Salary spat mires council

An independent group recommended no raises, and now may be disbanded. The City Council may remodel rather than demolish a commission that recommended no pay hikes for city councilors. “There’s a possible hybrid here,” Councilwoman Debbie Vancil said of future efforts that may revamp the city’s Salary Commission. “The citizen commission could do research and make recommendations (while) having an open, public process.”

An independent group recommended no raises, and now may be disbanded.

The City Council may remodel rather than demolish a commission that recommended no pay hikes for city councilors.

“There’s a possible hybrid here,” Councilwoman Debbie Vancil said of future efforts that may revamp the city’s Salary Commission. “The citizen commission could do research and make recommendations (while) having an open, public process.”

The commission, which reviews and recommends salaries for elected officials, was convened in January at the request of several council members.

The $600 councilors are paid each month isn’t enough to match inflation and the positions’ growing demands, said Councilman Jim Llewellyn, who initiated the six-member citizen commission’s reformation.

But the eventual recommendation of no pay raises spurred Llewellyn in June to call for the commission’s disbandment on grounds that it had not fulfilled its intended purpose of raising pay.

“Six-hundred dollars was not enough three or four years ago,” Llewellyn said, referring to earlier efforts to boost the council’s monthly stipend. “And now we have more meetings, maybe trips and our time commitments have gone dramatically up.
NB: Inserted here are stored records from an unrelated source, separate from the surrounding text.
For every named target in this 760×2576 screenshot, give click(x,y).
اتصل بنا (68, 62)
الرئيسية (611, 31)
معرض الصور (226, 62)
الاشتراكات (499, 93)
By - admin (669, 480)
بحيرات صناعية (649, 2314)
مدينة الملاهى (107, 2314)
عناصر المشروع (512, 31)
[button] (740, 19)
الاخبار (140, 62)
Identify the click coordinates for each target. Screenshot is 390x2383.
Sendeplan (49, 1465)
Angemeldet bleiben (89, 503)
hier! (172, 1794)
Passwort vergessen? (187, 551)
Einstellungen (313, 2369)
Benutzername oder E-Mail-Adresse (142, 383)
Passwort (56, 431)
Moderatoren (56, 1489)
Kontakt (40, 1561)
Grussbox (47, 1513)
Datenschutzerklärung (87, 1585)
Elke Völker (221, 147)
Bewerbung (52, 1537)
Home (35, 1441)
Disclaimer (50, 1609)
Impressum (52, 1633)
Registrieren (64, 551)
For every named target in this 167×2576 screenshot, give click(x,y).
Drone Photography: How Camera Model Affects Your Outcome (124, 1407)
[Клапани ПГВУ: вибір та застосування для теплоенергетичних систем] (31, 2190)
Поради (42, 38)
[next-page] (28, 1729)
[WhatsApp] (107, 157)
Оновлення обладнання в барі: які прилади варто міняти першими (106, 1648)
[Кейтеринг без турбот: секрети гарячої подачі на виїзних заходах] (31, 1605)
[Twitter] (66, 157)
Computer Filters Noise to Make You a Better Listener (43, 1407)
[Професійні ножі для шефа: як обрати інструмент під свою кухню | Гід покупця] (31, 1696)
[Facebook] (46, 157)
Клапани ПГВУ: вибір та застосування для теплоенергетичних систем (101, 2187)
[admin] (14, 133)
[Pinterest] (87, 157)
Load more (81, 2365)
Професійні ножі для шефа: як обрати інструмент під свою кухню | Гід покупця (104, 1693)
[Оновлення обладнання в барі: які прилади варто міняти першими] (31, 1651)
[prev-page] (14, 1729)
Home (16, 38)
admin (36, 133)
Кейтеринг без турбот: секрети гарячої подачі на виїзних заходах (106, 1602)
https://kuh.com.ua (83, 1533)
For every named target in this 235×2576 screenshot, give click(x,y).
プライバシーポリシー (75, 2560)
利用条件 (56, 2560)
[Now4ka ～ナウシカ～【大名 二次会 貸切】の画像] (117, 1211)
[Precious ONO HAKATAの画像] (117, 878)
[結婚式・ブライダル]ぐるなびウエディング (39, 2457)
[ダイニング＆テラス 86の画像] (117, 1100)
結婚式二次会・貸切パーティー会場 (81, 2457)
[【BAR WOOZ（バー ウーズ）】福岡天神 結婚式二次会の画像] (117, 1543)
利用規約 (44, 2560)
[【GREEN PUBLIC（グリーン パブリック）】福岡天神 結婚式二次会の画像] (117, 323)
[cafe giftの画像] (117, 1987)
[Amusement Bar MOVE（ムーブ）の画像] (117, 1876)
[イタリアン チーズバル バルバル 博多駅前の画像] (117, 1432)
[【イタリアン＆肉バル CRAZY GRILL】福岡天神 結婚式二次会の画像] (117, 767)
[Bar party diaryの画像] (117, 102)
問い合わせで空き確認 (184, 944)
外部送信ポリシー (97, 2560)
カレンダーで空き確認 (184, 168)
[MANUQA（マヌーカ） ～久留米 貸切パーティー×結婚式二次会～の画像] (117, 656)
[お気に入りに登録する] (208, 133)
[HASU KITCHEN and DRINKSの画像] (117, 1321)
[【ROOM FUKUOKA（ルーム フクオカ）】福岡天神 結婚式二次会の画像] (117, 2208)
Email traffic is more than triple.

“Most meetings are not at night, requiring those that are not retired to give up time in which they’d normally be making a living. For me it’s more about money.”

For Councilman Bill Knobloch, the pay raise could broaden the base of candidates running for office. He said many working adults would need additional financial incentive to take time off work and bear the council’s increasing burdens.

“We’ve got to make this worthwhile for the entire economic strata on this island,” Knobloch said, otherwise the council will continue to be dominated by wealthy people or retirees.

He also mentioned an increasingly strenuous workload, and offered some 5,000 emails in his council account as proof.

But some members of the commission said there’s no set standard on how to match council pay with the council’s duties.

“I don’t doubt you get those emails,” said commission member Ed Kushner. “But what do we pay you? By the email?”

Kushner said the commission was “proud of what we did” in not recommending a pay hike, adding that “reams of data from other cities” went into their decision-making.

According to commission research, Mountlake Terrace, a city with a population comparable to Bainbridge’s 22,000, councilors earned $800 a month in 2002. Anacortes, population 15,000, also gave its councilors $800 a month.

But on Mercer Island, with it’s population and per capita income similar to Bainbridge, councilors netted only $100 a month. In nearby cities, Bremerton and Port Orchard council members earn just under $800 per month.

Commission members said city size and demographics were only part of what the commission considered when it made its recommendation not to raise pay. Scrutinizing the council’s range of responsibilities was key to the commission’s recommendation.

Unlike other cities, the Bainbridge council is not directly involved in the decision-making of local parks, schools, a fire department or libraries, commission members said.

But the island’s council must deal with issues other councils don’t face, said Knobloch.

“Look at Mercer Island,” he said. “Their council does housekeeping stuff because they’re already built-out.”

Bainbridge Island, on the other hand, must deal with complex growth issues over a vast geographic area, he said.

Some on the council expressed support for the commission’s work and urged the council to move on.

“I’m tired of the city council discussing what it gets paid,” said Councilwoman Christine Rolfes. “I’m disappointed that, just because someone didn’t like the recommendation, they would propose to abolish the salary commission.”

Councilman Nezam Tooloee said he was concerned that dissolving the commission may give the council the authority to raise its own pay.

“The right way to do it is through an independent salary commission,” said Tooloee. “Elected officials making decisions on the salaries of elected officials doesn’t pass the ‘squeaky-clean test.’”

But Vancil believes the commission failed another test.

“It doesn’t pass the ‘sunshine test,’” she said. “I have trouble with any decision about taxpayer money decided behind closed doors. I’m concerned the commission lacks public process.”

Commission member Kevin Dwyer defended the commission’s integrity.

“We weren’t trying to hold these meetings in any clandestine way,” he said. “We were very balanced and stand by our work.”

The council again referred proposed action on the commission to the city Operations Coordinating Committee for more discussion on possible changes.